Child care deal: On the same day that a significant chunk of his party launched a leadership challenge, Kenney appeared with Justin Trudeau for an announcement of a child-care deal, the Edmonton Journal reports.

Good day for JT: In the Star, Susan Delacourt ponders the events of the day and notes that Trudeau is looking good, at least compared to O’Toole and Kenney, who, she reminds us, are allies.

Just days before the election in September, Kenney emerged with the reintroduction of strict COVID-19 protocols in Alberta, to stem a surge caused by easing up too soon in the summer. Within minutes, Trudeau’s Liberals were delightedly reissuing a video clip of O’Toole praising Kenney’s COVID-19 management. O’Toole promptly went to ground, stopped doing media interviews, and the rest, as they say, is history. So for good or ill, these two Conservative leaders’ fates do seem to rise and fall in tandem, and Monday was another instalment in the saga — on the downward slope. It does raise the question, though, of what has soured Conservatives on two politicians once deemed saviours of the party, in their own ways and together.

Doomed: In the Hill Times, Michael Harris is writing off O’Toole.

That is the deep failure of Erin O’Toole’s leadership. It is one thing to go down fighting the good fight for your beliefs. You pick yourself up, dust yourself off, and await the next fray. You still have your beliefs intact. It is a very different thing to unilaterally exchange core Conservative positions for a more progressive agenda, as O’Toole did in the last election, all because you believe it is the secret sauce for winning. That leaves the base confused. If you lose, as the CPC did, the confusion eventually turns to anger. At the heart of the anger is the suspicion that it was because you abandoned conservative values that you lost.

Doing well: In the Star, Jamie Watts assesses O’Toole’s handling of caucus antivax eruption and is impressed.

Staring down this dilemma, O’Toole acted with a controlled, calm authority that once again demonstrated his mastery of his role. It speaks volumes that most of his response played out behind the scenes, with the leader stepping in publicly just enough to make his views known. No grandstanding, just a firm and sincere condemnation of vaccine skepticism and an even firmer signal that it has no place in his shadow cabinet. What’s more, the response was both clever and wise enough to avoid affording any further oxygen to his potential leadership challengers.

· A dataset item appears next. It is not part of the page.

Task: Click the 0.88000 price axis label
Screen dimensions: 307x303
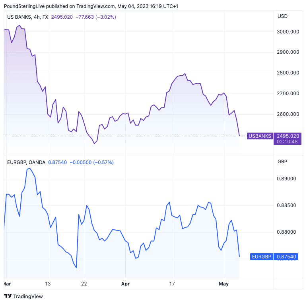Action: click(286, 232)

Partisan clerk? The Conservatives and the NDP are calling on the Liberal government to release email and text messages between the party and Commons Clerk Charles Robert, who is accused of acting as a Liberal partisan, CBC reports.

CBC News reported last week that Robert is facing claims that he made partisan comments and shared confidential information with the Liberals that could have given the party a strategic advantage over the opposition in the House. The Conservatives’ deputy leader, Candice Bergen, called the allegations “deeply concerning.”

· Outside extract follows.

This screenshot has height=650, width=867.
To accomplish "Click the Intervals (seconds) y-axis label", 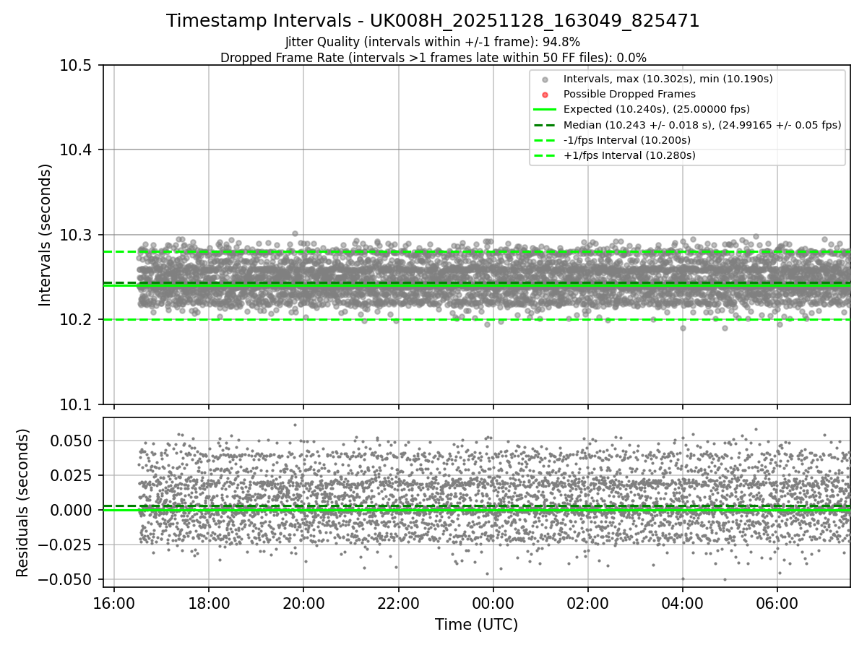I will click(x=46, y=235).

Harper fund: Stephen Harper is teaming up US businessman Courtney R. Mather to launch an investment fund, Bloomberg reports.

Vision One plans to bet on undervalued mid-sized public companies and to try to create value through governance improvements and other changes, said the person. The firm will focus on companies with market values of US$2 billion to US$10 billion, especially in the industrial and consumer sectors, the person said. Mather and Harper didn’t immediately respond to requests for comment.

Mather worked at billionaire Carl Icahn’s firm between 2014 and 2020 and served on boards of companies including Caesars Entertainment Inc., Freeport-McMoRan Inc., Newell Brands Inc. and Cheniere Energy Inc., his LinkedIn profile shows. He previously spent 13 years at Goldman Sachs Group Inc.

Icahn was an advisor to Donald Trump until he resigned amid a high-profile New Yorker investigation.